The Quebec government has moved forward a motion in a National Assembly with unanimous support to pursue its plan of creating the province’s own gun registry. This announcement was made public on the anniversary of a dreadful 1989 mass shooting which took place in University of Montreal’s École Polytechnique, where the gunman took the lives of 14 innocent women before shooting himself.
The remorseful massacre spurred a general public opinion in Quebec to pressure the former federal Liberal government to form a federal gun registry, which later was later annulled, by the Conservatives’ government of Prime Minister Stephen Harper, while adopting Bill C-19 last April. Soon after, the Quebec government took the matter to the provincial court referring to a key provision in the federal law asking for the data of gun registry not to be destroyed. Moreover, the Quebec government alleged that since it has helped forming the registry, it is at least entitled to the information involving Quebec gun owners so it shall be handed over to the province.

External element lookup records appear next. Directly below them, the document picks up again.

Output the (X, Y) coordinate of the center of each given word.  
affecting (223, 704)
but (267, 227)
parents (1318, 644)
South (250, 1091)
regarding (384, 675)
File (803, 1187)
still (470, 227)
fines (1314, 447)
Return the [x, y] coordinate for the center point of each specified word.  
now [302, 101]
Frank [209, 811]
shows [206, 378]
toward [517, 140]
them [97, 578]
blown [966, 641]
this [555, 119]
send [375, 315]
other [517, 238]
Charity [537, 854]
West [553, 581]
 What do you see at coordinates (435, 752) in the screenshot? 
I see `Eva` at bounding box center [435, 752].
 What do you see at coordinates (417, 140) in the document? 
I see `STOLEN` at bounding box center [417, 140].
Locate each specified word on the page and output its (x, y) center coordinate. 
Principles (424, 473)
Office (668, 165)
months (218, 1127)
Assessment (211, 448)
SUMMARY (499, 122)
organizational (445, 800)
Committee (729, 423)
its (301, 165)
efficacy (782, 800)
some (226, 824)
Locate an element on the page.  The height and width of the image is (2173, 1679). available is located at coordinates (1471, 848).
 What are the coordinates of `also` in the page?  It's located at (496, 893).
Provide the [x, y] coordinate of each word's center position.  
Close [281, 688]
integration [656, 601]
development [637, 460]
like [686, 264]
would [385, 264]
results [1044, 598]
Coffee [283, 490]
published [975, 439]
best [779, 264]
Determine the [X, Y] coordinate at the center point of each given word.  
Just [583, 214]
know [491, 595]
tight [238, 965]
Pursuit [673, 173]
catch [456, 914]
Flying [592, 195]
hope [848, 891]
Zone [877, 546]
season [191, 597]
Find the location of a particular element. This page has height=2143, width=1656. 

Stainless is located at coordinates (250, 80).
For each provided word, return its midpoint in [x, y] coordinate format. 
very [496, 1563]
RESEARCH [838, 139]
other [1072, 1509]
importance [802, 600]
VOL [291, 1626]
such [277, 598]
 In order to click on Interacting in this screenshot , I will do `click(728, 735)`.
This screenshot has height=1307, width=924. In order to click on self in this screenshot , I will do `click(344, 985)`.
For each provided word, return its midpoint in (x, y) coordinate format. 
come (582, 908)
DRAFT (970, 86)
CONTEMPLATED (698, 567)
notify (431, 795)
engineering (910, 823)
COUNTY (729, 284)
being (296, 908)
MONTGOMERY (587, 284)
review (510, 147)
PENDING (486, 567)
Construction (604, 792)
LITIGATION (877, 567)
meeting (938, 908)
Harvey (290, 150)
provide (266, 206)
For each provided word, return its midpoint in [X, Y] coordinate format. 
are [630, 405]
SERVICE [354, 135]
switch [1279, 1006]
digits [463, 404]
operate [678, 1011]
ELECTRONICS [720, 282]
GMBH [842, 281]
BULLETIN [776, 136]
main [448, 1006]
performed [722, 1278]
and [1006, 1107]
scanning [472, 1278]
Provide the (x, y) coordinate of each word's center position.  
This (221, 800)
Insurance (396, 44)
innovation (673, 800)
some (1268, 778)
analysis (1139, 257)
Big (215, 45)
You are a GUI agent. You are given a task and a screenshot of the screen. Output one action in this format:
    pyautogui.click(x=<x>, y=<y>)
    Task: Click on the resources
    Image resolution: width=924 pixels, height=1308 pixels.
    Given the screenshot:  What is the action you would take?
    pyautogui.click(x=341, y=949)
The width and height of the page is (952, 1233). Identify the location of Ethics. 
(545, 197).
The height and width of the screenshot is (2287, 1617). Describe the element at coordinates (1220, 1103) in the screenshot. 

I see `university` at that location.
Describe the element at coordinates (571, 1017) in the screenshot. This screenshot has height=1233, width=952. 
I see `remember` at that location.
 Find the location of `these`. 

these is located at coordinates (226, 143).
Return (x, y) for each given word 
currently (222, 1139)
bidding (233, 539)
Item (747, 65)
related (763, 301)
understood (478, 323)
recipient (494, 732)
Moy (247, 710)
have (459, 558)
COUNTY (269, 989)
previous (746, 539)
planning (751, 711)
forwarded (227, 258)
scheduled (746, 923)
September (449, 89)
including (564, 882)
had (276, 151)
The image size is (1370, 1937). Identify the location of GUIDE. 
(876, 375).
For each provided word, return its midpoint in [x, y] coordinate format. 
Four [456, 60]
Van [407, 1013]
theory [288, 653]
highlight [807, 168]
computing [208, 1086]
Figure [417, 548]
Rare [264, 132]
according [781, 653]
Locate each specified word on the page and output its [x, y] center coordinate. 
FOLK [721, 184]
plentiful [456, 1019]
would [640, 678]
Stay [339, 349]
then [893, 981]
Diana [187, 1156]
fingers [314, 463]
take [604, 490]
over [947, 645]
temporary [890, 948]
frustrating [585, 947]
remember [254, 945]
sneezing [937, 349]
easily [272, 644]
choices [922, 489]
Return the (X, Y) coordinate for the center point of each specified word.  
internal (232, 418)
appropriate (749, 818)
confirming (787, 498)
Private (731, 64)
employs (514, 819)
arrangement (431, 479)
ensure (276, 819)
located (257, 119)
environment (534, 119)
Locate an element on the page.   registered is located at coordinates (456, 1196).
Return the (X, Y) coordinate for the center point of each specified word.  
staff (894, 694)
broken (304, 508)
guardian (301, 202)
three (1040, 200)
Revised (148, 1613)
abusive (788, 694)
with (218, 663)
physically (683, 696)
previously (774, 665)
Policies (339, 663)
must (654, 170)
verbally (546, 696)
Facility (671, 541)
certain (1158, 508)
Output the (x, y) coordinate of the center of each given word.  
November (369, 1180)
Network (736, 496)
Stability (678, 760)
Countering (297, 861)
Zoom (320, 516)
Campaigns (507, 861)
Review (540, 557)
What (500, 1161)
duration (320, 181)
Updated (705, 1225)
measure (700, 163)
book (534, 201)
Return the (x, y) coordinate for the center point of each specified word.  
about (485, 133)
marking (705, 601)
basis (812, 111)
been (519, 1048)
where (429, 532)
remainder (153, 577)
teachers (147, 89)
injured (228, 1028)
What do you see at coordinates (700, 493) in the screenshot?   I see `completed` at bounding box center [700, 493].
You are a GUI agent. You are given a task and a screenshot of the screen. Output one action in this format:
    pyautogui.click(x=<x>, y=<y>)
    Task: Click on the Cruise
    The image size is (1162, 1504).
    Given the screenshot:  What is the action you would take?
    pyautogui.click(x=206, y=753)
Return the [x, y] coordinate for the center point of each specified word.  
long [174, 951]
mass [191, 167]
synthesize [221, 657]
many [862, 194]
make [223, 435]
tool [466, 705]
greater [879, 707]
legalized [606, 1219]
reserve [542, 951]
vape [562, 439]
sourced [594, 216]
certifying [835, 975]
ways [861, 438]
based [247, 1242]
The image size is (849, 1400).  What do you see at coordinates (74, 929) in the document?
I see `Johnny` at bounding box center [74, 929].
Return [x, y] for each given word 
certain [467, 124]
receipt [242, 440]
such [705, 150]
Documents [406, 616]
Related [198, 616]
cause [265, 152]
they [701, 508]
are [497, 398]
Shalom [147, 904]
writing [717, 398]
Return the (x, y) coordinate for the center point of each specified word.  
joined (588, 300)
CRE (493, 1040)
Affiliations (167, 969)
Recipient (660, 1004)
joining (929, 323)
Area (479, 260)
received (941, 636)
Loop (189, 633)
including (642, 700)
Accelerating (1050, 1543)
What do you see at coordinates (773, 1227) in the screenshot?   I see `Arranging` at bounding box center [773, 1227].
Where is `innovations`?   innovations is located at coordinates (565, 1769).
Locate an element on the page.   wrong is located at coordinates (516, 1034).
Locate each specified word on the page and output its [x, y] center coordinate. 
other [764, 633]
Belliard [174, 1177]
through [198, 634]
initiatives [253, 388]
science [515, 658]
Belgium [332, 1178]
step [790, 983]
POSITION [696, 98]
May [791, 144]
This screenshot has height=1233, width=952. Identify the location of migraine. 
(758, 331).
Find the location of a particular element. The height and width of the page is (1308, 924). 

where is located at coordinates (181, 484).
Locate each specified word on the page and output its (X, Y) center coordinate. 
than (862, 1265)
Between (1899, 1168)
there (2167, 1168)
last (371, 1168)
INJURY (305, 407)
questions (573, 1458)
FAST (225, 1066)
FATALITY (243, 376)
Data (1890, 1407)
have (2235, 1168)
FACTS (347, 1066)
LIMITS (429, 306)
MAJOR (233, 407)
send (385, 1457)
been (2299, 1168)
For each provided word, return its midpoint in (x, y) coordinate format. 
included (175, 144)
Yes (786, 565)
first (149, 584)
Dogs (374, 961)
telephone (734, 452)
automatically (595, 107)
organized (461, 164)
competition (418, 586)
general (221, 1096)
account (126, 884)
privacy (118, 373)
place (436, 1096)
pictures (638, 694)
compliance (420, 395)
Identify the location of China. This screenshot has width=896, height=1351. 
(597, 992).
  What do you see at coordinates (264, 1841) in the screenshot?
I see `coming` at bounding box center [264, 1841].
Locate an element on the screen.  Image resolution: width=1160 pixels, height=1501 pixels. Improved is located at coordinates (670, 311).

The Public Security Minister of Quebec, Stéphane Bergeron, promised to the province that the effort of all families of the victims of the Montreal massacre will not be wasted by letting the gun registry be destroyed. He seemed pretty confidence about winning the legal fight and alleged that “I am confirming that our government has the firm intention of tabling a bill for an unrestricted gun registry in Quebec.” He also added that “this bill will be the legal foundation on which we will build a Quebec gun registry which will be set up as soon as the Quebec government receives from the federal government the data from the Canadian gun registry.”